Welcome to Episode 20 of New Recruits! If you’re new here, check out the description in Episode 1 for more information about how this works.
I have no idea why it took me so long to come across Lisa Robertson’s work. So far I only have her newest collection, 3 Summers, but I’m looking forward to tracking down all the rest of them. There are lots of great reviews of this book that have popped up on my Twitter feed recently, including one that I think is particularly interesting by Klara du Plessis in The Rusty Toque.

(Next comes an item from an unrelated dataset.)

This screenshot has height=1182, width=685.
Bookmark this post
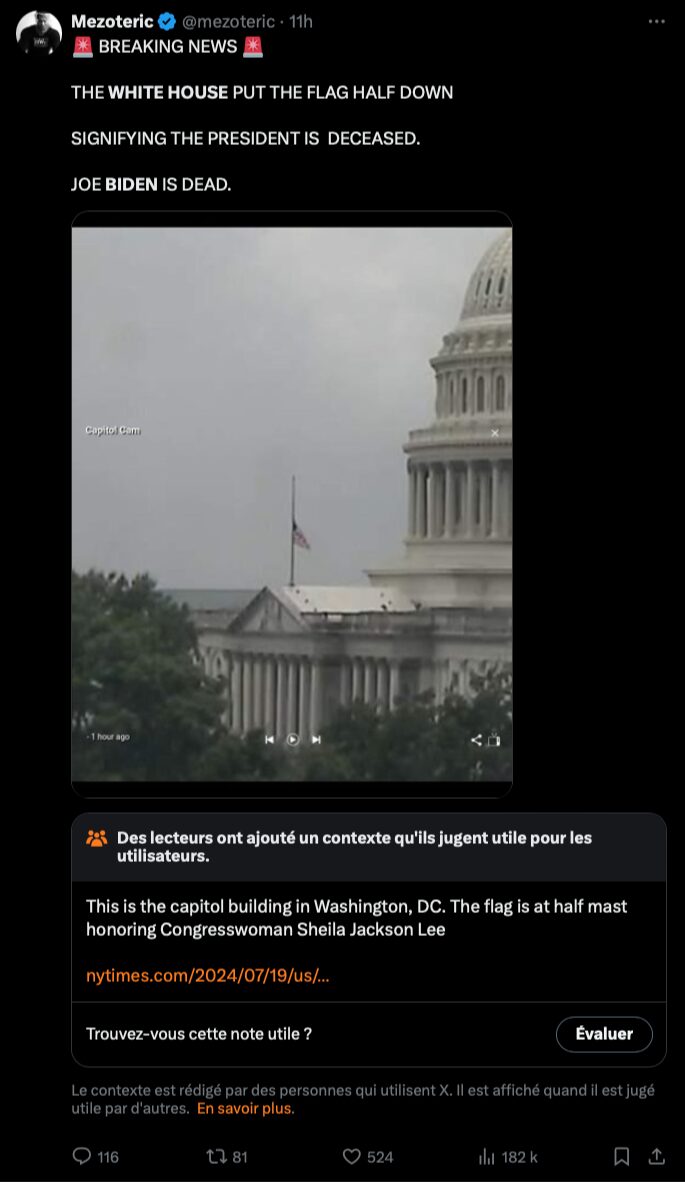[622, 1156]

Caitlin and I are somewhat new friends and we have never met in person. I know more about her than she knows about me because of some internet espionage that is too difficult to explain. This is probably just as shifty as it sounds. What I have learned from years of lurking (see, shifty) is that Caitlin embodies the simultaneous fortitude and fragility of Robertson’s poetry. She is also infectiously kind and maybe the only person to ever make me seriously consider the validity of astrology.
I gave Caitlin the first bit of the section titled “The Middle” in 3 Summers. If you have a body, this is probably a poem you’re going to want to read.
Q&A
What was your first impression of the poem?
Reflective, atmospheric, an inversion.
Which line of the poem do you like best?
“roseate genitalia et cetera transcendent”
Why?
How the words mingle together, what they conjure in your mind.
What does this poem make you think of?
Explorations and the shaping of the self, how woman is shaped. A transformation.
Do you have any questions for the poet?
What inspired or caused you to write these words?
Caitlin is a mid-20’s woman interested in many aspects of life.